My brand is about intercultural communications, and intercultural communications is about appreciating different perspectives—even suspending your own belief in something momentarily to try to see something from another’s perspective. Even If you go back to your own idea—which is actually likely (science supports this–it’s been your idea innately for years) you never know. And, just considering another’s idea will at a miniumum give you new perspective.

What actually happened is that a mutual colleague said that “C” had lived in Paris, and would be a good person to ask about where to eat and what to do because of her intimate experience. “Oh,” I added at the last minute, “my mom is vegetarian…actually vegan.”

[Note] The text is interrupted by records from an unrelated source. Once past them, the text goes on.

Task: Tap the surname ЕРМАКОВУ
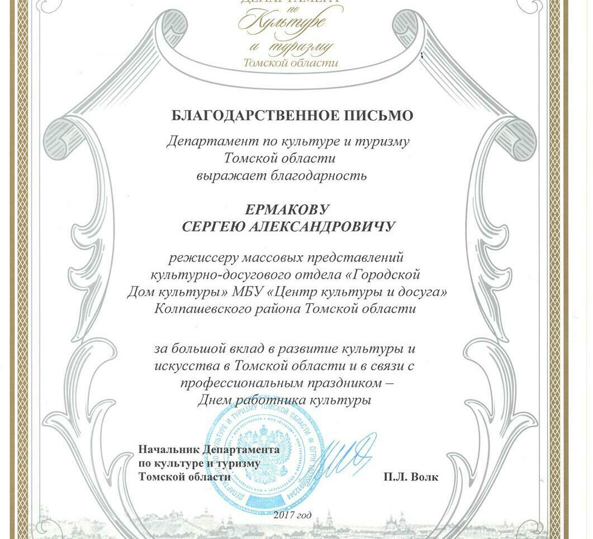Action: (288, 210)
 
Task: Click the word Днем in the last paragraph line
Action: (214, 400)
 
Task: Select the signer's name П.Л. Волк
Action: (411, 477)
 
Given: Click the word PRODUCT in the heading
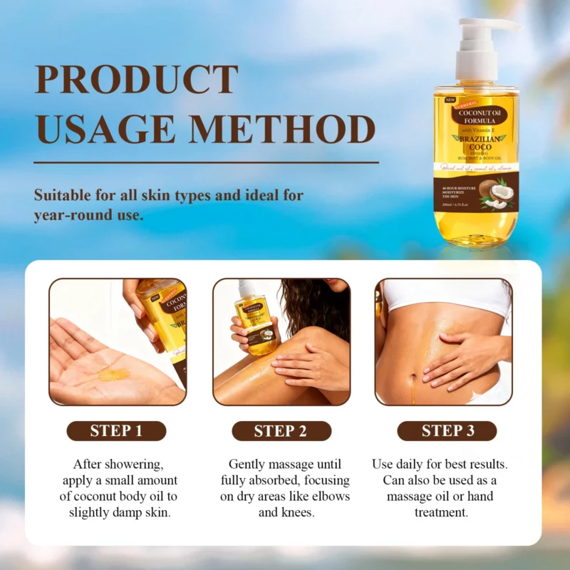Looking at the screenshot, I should [136, 80].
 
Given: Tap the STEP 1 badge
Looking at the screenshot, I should [116, 431].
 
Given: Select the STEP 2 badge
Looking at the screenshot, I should [281, 431].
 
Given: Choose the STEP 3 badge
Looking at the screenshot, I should [447, 431].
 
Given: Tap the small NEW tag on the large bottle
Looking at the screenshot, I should [450, 100].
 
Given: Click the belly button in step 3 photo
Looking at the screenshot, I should [413, 370].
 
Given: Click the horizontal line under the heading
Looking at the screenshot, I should [207, 162].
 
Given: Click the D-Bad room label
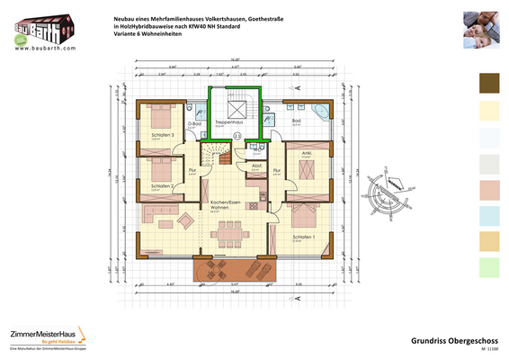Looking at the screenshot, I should pyautogui.click(x=208, y=123).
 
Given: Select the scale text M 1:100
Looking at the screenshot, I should pyautogui.click(x=487, y=349).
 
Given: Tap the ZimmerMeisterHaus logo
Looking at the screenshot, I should pyautogui.click(x=43, y=334).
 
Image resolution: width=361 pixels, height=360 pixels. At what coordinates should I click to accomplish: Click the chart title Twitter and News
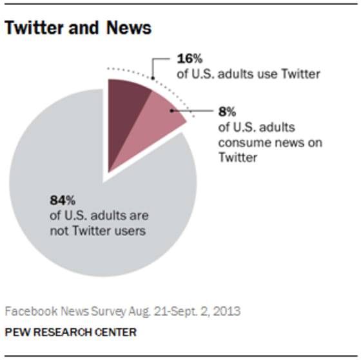pyautogui.click(x=78, y=28)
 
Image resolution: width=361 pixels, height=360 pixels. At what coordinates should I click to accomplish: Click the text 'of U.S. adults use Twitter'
pyautogui.click(x=248, y=74)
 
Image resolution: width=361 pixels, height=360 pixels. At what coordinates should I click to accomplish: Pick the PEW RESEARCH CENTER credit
pyautogui.click(x=70, y=332)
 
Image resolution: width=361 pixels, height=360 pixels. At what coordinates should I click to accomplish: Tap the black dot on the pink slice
pyautogui.click(x=171, y=110)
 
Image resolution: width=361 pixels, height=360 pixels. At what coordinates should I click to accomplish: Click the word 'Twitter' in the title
pyautogui.click(x=36, y=28)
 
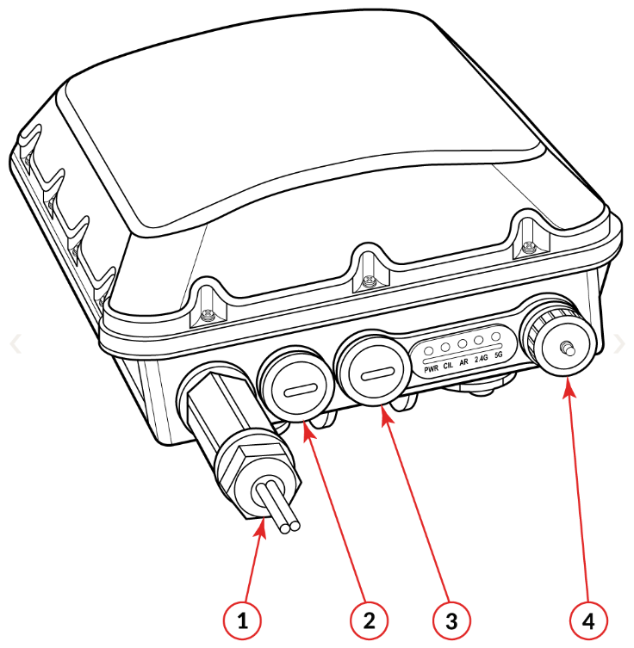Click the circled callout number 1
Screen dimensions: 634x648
point(242,620)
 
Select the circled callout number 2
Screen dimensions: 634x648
point(369,620)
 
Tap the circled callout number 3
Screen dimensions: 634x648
point(451,620)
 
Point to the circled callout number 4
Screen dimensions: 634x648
point(588,620)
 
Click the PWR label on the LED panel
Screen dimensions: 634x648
point(432,368)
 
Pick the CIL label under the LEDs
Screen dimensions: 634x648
point(448,366)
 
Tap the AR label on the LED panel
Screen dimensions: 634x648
point(463,361)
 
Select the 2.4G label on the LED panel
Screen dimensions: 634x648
point(482,358)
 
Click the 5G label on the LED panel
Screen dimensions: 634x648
point(499,355)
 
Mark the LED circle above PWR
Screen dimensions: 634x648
point(429,351)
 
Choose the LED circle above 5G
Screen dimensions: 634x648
point(496,336)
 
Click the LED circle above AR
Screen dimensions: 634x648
point(463,343)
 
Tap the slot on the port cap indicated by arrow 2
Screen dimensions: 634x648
point(301,390)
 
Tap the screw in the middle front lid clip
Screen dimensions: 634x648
point(367,282)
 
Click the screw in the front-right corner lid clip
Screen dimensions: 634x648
point(528,249)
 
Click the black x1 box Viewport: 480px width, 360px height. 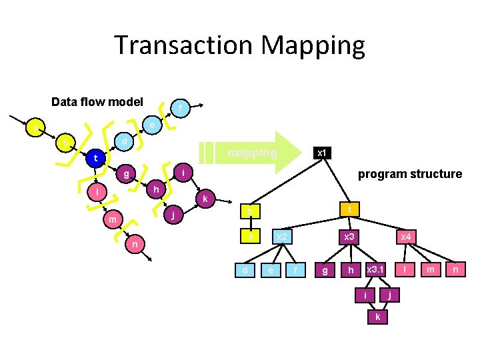tap(321, 153)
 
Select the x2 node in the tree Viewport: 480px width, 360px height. tap(282, 237)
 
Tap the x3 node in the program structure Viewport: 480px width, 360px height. tap(348, 237)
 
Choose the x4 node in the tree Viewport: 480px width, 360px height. tap(405, 237)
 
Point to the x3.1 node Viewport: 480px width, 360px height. tap(375, 269)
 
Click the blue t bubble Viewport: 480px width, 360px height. tap(95, 159)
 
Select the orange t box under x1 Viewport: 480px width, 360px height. tap(348, 209)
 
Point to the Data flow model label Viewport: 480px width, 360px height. tap(97, 102)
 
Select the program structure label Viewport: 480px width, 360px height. tap(410, 174)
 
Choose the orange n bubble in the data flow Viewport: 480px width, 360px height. tap(135, 245)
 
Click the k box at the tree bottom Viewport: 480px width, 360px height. tap(378, 317)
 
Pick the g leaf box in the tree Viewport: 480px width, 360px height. tap(325, 270)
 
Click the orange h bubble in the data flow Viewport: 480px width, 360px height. tap(155, 189)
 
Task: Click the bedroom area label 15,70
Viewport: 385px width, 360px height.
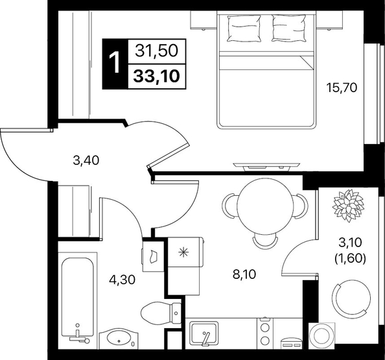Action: pyautogui.click(x=342, y=88)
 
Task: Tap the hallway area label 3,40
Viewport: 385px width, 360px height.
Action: pyautogui.click(x=86, y=160)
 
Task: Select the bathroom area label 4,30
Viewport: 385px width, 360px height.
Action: pyautogui.click(x=122, y=280)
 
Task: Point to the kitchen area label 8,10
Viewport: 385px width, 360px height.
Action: pyautogui.click(x=244, y=274)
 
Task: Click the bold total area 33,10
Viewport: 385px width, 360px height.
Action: pyautogui.click(x=157, y=76)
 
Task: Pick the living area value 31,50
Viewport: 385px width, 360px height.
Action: pyautogui.click(x=157, y=51)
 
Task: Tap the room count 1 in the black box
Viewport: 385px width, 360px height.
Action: pyautogui.click(x=115, y=64)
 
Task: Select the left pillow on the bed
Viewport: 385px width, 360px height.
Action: pyautogui.click(x=244, y=28)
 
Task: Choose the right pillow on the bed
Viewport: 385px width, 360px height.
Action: pyautogui.click(x=289, y=28)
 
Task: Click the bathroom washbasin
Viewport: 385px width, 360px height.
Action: pyautogui.click(x=119, y=339)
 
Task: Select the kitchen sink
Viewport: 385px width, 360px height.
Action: pyautogui.click(x=204, y=334)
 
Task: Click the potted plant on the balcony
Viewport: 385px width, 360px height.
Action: pyautogui.click(x=348, y=206)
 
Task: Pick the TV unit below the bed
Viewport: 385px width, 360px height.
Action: pyautogui.click(x=266, y=166)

Before I tell you “C’s” response, I will tell you that my mom is vegan because in 1987 she died and was resuscitated. Per her personal experience, she didn’t see lights beckoning, faces of loved ones flashing before her. She saw nothing. Zilch. Nada. So when she awoke, seemingly resurrected from the dead, she came to the conclusion that “life is precious.” And ultimately that morphed into being an animal rights advocate, with ‘all life is precious.”

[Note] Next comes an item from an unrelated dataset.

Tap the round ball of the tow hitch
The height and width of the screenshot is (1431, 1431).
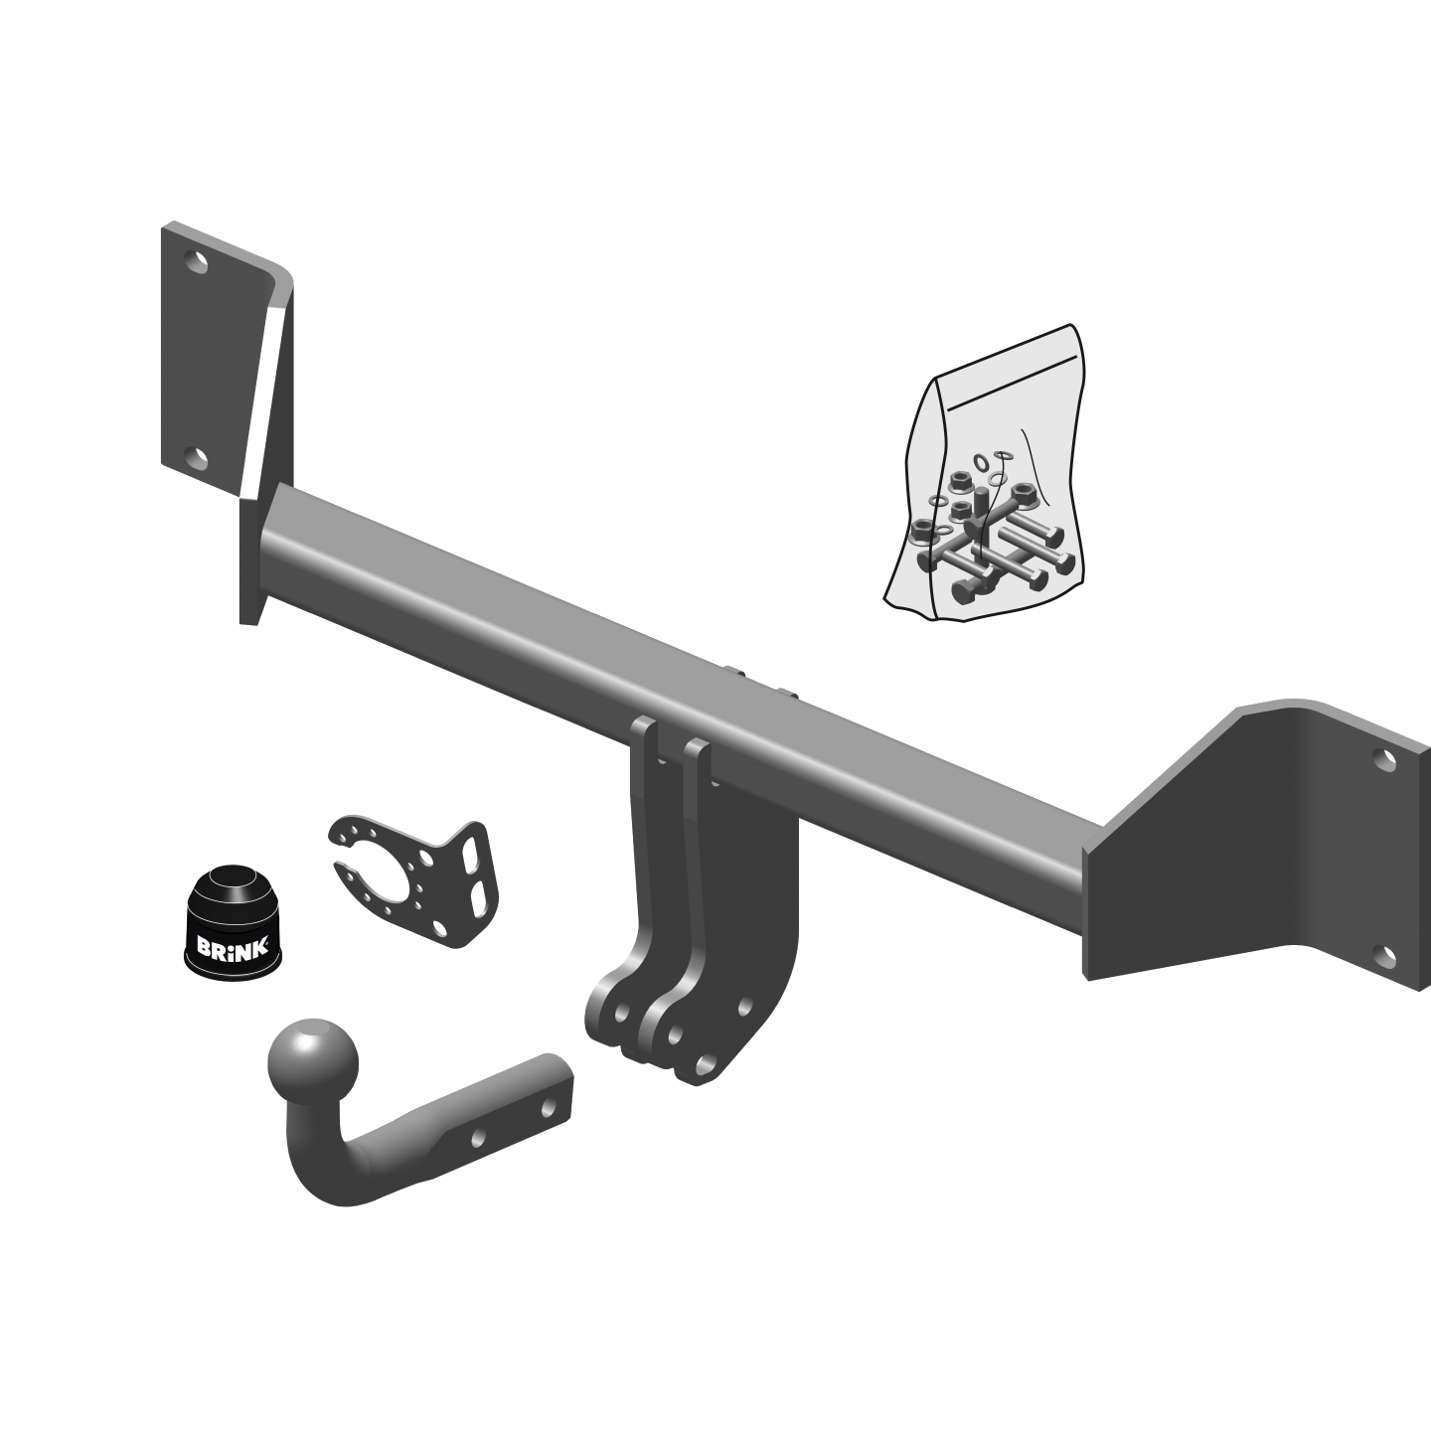(x=313, y=1062)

That story aside, as soon as I told “C” about the vegetarian caveat, not only did she not share any ideas, she proceeded to denigrate vegetarians, claiming she and her husband were “foodies” (vegetarians can be foodies to,) and the piece de resistance was to say that when Chicago proposed a ban on foie gras, that she and her husband would be the first ones to consider marching on City Hall to protest! Beyond “I don’t understand how anyone could be vegan,” she said.

And then she abruptly turned her head to the other side of the table to shut down the conversation and exclude all further contact.

Yes, clearly my feelings werehurt, but real my question now is how can she possible be a leader, to be so dismissive and narrowly attached to her own ideas?

Ultimately, the point is that sometimes people are not open to other ideas and will vehemently propose their own as the only way to be. Some will meekly change their minds in reponse, feeling foolish for their own thoughts. But, perhaps, the real reaction is to realize that this person doesn’t match your own values, whether as a boss, colleague, friend or even acquaintance, and isn’t worth the time to even start the conversation.

Sound like anyone you know? How would you react in that situation?